Qual o papel das redes sociais na ansiedade coletiva?
As conversas aconteceram em meio aos três feriados prolongados, e uma dessas pessoas trouxe isso como exemplo. Me disse: estamos aqui tomando esse café, conversando sobre a vida e o mundo, está muito legal, mas existe uma pontinha de mim que diz que eu deveria estar na praia com um lindo pôr do sol, feito todo mundo; ou fazendo uma trilha bonita e radical em alguma cidade do interior, feito todo mundo; ou até mesmo aproveitando uma festa sem limites com meus amigos que começou na sexta-feira e ainda hoje não acabou. Feito todo mundo.
Não é verdade que todas as pessoas ao nosso redor estão fazendo essas coisas. Inclusive, como nos mostram os números, grande parte da população brasileira luta para ter direito a comer três vezes ao dia, o básico. O essencial.
O que acontece é que os algoritmos, que são aquilo que está por trás das redes sociais e que faz a gente ver uma foto e não outra, nos entregam, de maneira programada, determinados tipos de imagem: do pôr do sol na praia, da trilha num lugar incrível, da festa mais maravilhosa do ano. Depois de alguns minutos vendo tantas fotos de pessoas vivendo a vida intensamente, é inevitável que não achemos que só a gente não está fazendo algo incrível, grandioso, épico. E aí temos um grande problema, especialmente se pensarmos nos mais jovens.
Em janeiro deste ano, a Universidade da Carolina do Norte, nos Estados Unidos, fez uma pesquisa sobre os efeitos das redes sociais em adolescentes, que revelou: o uso das plataformas, sem um cuidado com o tempo em que se passa por lá, pode gerar grandes alterações no cérebro. E não só isso, influenciam comportamentos de curto prazo. O estudo mostrou, por exemplo, que aqueles que usam muito as redes ficam mais sensíveis a recompensas e punições sociais em suas vidas.
Recompensa é aquele prazer que sentimos quando uma publicação faz as pessoas curtirem, comentarem, mais gente chegar para nos seguir. Punição social é quando o contrário disso acontece. Não é à toa que chamam de tribunal das redes sociais.

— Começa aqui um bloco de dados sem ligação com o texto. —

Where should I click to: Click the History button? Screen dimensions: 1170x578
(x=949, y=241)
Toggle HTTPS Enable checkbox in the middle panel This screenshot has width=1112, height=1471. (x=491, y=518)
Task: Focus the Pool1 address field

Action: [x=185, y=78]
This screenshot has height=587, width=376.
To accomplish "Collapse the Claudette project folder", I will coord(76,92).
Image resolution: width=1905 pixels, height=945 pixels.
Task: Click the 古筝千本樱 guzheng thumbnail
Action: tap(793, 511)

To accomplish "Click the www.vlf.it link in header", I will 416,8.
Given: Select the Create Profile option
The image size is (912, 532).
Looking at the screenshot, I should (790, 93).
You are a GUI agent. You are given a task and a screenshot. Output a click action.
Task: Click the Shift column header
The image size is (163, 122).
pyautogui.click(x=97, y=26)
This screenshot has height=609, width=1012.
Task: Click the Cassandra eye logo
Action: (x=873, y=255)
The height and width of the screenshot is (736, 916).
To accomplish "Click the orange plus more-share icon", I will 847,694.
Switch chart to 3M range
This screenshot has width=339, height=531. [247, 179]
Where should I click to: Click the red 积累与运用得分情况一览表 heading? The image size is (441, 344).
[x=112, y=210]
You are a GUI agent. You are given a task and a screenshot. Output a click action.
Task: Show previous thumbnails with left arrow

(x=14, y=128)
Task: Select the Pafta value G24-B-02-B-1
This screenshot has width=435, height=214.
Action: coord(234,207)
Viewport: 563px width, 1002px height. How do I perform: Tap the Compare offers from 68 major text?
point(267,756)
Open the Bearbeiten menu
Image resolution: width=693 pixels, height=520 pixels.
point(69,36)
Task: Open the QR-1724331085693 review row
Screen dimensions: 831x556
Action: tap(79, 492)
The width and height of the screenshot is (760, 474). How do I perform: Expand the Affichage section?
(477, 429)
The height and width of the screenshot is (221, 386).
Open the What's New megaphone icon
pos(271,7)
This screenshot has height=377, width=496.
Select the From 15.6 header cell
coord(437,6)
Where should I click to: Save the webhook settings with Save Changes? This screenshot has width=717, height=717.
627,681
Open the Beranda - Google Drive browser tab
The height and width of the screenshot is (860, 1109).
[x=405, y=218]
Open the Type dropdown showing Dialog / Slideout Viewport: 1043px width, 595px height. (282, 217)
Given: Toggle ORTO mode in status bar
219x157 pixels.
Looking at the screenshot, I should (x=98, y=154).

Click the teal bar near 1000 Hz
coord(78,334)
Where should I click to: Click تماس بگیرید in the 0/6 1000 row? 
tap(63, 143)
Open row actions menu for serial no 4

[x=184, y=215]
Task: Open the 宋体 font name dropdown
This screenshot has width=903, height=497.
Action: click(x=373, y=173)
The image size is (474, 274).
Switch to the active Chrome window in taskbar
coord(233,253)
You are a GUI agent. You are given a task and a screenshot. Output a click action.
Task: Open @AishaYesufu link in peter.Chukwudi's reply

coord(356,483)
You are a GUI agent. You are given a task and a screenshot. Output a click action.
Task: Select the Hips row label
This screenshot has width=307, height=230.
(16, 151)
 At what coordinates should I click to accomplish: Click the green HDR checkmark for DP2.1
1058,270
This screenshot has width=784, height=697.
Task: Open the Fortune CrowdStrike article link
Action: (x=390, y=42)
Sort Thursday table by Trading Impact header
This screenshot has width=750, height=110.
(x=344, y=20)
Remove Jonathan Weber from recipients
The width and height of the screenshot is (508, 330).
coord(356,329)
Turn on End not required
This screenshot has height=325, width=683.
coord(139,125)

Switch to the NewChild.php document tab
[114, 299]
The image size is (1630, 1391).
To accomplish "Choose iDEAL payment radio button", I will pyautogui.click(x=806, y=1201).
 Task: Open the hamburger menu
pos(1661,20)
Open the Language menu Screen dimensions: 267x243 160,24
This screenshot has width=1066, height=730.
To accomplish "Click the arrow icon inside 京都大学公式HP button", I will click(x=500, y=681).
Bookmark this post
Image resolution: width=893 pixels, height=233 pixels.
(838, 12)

Acontece que nem todos e todas nós estamos preparados, ou melhor, fomos preparados, para entender que a Internet, em especial as redes sociais, são uma simulação da vida e não a vida em si. O que se conta por lá não é necessariamente quem a gente é ou está, um ser humano com erros, acertos, dúvidas e contradições, mas uma idealização de nós para o outro.
É como se você e eu fossemos diretores de um filme, escolhendo quais cenas contar na tela do cinema e quais não contar. No nosso filme, é óbvio que a gente sempre vence o vilão.
Acontece que quem está do outro lado, assistindo ao nosso filme, não sabe necessariamente que muitas vezes a gente perde. E perde feio. De repente, quem nos assiste todos os dias já passou a acreditar que se a sua vida não for vitoriosa do jeito que sempre vê ali, épica do jeito que sempre vê ali, feliz do jeito que sempre vê ali, alguma coisa está muito errada com o seu jeito de viver. E isso não necessariamente é verdade. E isso, necessariamente, traz muitas questões que precisamos conversar seriamente no futuro. Com todo mundo.
Não sou especialista nem estudioso do assunto, mas tenho me interessado em conversar mais sobre quais histórias temos contado e escutado sobre nós mesmos nas redes sociais. E quais são os caminhos que temos hoje, e que precisaremos inventar, para nos proteger de uma promessa inatingível de vida, felicidade e relações, que tem produzido tristeza em tanta gente ao mesmo tempo.